Key Experimental Results¶

Main Results¶

Evaluated on LLaVA-1.5, Janus-Pro, and Qwen2.5-VL using the CHAIR benchmark. Lower CS (sentence-level) and CI (instance-level) are better; higher F1 (accuracy/richness) and D1 (Distinct-1 diversity) are better.

Model	Method	CS ↓	CI ↓	F1 ↑	D1 ↑
LLaVA-1.5-7B	Greedy	49.0	13.3	77.9	0.60
LLaVA-1.5-7B	PAI	31.8	7.8	77.7	0.50
LLaVA-1.5-7B	HGAI	31.4	6.9	78.3	0.50
LLaVA-1.5-7B	IAT	29.8	9.0	76.8	0.61
LLaVA-1.5-7B	AdaIAT	31.4	8.3	79.4	0.60
Janus-Pro-7B	Greedy	25.8	6.7	76.8	0.62
Janus-Pro-7B	PAI	20.4	5.6	76.1	0.61
Janus-Pro-7B	HGAI	21.0	5.3	75.9	0.62
Janus-Pro-7B	AdaIAT	19.0	4.9	76.5	0.64

Key comparison: PAI/HGAI tank D1 from 0.60 to 0.50 on LLaVA-1.5, while IAT/AdaIAT maintain 0.60–0.61 with comparable or lower hallucination rates. Compared to LLaVA-1.5-7B Greedy, AdaIAT reduces CS by 35.8% and CI by 37.1%.

Required action: Copy out the whole experimental results text above, word for word, including its table. The lines after this text are separate material.

Given entries:

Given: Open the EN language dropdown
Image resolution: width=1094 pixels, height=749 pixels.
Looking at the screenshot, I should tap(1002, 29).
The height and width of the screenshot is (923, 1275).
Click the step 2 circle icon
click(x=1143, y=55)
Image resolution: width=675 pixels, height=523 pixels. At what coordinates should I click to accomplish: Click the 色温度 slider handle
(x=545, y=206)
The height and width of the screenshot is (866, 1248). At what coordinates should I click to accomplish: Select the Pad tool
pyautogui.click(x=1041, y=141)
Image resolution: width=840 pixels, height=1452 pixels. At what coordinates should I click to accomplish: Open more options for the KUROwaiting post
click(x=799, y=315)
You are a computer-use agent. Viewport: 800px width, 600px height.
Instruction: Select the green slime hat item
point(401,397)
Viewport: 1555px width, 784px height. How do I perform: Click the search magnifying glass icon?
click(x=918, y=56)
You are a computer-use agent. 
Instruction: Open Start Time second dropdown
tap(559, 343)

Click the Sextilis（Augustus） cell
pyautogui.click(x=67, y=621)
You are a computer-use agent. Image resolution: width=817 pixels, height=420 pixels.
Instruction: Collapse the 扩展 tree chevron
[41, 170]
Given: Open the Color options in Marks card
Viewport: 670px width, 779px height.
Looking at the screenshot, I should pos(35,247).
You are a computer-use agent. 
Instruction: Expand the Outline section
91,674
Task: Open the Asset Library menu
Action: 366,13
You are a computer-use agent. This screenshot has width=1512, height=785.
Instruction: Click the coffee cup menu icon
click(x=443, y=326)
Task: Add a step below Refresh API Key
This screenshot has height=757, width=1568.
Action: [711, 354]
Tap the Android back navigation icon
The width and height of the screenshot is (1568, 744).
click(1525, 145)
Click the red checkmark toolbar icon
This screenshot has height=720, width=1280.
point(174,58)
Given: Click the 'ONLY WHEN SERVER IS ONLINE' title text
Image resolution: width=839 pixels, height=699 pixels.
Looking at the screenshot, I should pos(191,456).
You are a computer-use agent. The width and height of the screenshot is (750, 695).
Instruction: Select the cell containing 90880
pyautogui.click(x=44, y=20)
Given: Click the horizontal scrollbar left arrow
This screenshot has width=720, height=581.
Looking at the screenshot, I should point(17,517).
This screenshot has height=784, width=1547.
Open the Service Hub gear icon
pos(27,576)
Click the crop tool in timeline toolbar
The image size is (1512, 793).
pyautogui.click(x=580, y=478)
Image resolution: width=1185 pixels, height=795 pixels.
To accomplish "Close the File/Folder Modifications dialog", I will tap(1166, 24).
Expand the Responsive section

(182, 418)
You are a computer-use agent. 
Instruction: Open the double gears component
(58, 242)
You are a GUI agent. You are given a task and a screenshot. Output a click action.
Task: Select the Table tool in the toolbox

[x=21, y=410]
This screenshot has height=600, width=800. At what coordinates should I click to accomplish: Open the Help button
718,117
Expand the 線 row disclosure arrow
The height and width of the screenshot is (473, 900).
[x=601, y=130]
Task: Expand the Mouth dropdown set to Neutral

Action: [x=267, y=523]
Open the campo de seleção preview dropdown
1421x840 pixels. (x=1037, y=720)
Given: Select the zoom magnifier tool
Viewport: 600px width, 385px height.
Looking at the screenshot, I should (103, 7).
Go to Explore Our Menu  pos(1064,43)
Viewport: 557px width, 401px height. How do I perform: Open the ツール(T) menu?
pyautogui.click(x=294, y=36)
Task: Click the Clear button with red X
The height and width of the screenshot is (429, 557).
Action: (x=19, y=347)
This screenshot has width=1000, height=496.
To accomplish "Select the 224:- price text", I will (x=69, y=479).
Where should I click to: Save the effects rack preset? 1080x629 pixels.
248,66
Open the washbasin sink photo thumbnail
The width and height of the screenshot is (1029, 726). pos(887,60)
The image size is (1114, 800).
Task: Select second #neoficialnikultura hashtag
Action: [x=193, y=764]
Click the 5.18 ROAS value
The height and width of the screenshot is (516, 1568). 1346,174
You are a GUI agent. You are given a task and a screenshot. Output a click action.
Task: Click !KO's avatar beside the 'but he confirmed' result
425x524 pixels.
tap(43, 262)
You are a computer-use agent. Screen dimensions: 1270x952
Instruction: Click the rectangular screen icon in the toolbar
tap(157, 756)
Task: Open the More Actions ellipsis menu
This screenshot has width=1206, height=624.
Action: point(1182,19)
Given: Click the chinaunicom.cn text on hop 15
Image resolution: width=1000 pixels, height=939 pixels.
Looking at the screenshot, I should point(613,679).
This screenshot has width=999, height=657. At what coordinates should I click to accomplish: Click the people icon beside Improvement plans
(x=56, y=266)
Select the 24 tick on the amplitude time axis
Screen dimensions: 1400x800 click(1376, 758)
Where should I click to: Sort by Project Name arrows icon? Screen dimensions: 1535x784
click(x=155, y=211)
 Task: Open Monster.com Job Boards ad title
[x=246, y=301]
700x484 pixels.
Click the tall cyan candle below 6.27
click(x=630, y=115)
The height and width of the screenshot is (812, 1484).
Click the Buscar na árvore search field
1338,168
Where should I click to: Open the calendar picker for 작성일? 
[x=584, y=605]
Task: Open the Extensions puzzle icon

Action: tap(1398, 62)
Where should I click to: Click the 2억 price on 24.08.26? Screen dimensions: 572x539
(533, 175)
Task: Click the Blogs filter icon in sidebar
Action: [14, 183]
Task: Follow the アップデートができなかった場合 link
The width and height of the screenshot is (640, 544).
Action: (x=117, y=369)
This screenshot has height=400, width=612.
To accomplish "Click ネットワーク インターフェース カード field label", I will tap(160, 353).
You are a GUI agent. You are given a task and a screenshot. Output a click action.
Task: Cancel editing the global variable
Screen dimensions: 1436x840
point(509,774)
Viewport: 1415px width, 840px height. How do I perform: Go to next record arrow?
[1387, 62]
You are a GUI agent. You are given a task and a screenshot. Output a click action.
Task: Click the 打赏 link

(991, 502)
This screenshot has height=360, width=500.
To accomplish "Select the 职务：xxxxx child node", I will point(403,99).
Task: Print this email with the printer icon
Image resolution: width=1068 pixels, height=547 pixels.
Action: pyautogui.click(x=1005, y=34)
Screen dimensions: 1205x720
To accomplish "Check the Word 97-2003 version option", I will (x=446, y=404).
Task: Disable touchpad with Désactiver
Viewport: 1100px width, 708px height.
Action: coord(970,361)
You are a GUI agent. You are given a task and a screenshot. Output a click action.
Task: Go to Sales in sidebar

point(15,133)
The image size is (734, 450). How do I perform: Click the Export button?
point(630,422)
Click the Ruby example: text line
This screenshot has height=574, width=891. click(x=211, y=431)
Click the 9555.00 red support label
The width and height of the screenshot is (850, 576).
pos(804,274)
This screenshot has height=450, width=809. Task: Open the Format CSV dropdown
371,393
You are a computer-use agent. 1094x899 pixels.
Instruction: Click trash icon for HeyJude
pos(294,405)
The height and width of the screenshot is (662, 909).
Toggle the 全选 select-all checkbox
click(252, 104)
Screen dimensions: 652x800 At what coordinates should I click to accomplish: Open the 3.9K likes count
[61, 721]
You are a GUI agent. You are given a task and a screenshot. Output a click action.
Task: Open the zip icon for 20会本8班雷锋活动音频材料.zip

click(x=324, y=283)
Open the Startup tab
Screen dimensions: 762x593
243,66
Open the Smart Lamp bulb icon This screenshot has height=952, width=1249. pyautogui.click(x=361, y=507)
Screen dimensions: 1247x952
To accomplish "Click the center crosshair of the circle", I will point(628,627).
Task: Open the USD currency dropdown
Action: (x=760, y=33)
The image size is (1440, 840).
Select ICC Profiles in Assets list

Result below:
Key Experimental Results¶

Main Results¶

Evaluated on LLaVA-1.5, Janus-Pro, and Qwen2.5-VL using the CHAIR benchmark. Lower CS (sentence-level) and CI (instance-level) are better; higher F1 (accuracy/richness) and D1 (Distinct-1 diversity) are better.

Model	Method	CS ↓	CI ↓	F1 ↑	D1 ↑
LLaVA-1.5-7B	Greedy	49.0	13.3	77.9	0.60
LLaVA-1.5-7B	PAI	31.8	7.8	77.7	0.50
LLaVA-1.5-7B	HGAI	31.4	6.9	78.3	0.50
LLaVA-1.5-7B	IAT	29.8	9.0	76.8	0.61
LLaVA-1.5-7B	AdaIAT	31.4	8.3	79.4	0.60
Janus-Pro-7B	Greedy	25.8	6.7	76.8	0.62
Janus-Pro-7B	PAI	20.4	5.6	76.1	0.61
Janus-Pro-7B	HGAI	21.0	5.3	75.9	0.62
Janus-Pro-7B	AdaIAT	19.0	4.9	76.5	0.64

Key comparison: PAI/HGAI tank D1 from 0.60 to 0.50 on LLaVA-1.5, while IAT/AdaIAT maintain 0.60–0.61 with comparable or lower hallucination rates. Compared to LLaVA-1.5-7B Greedy, AdaIAT reduces CS by 35.8% and CI by 37.1%.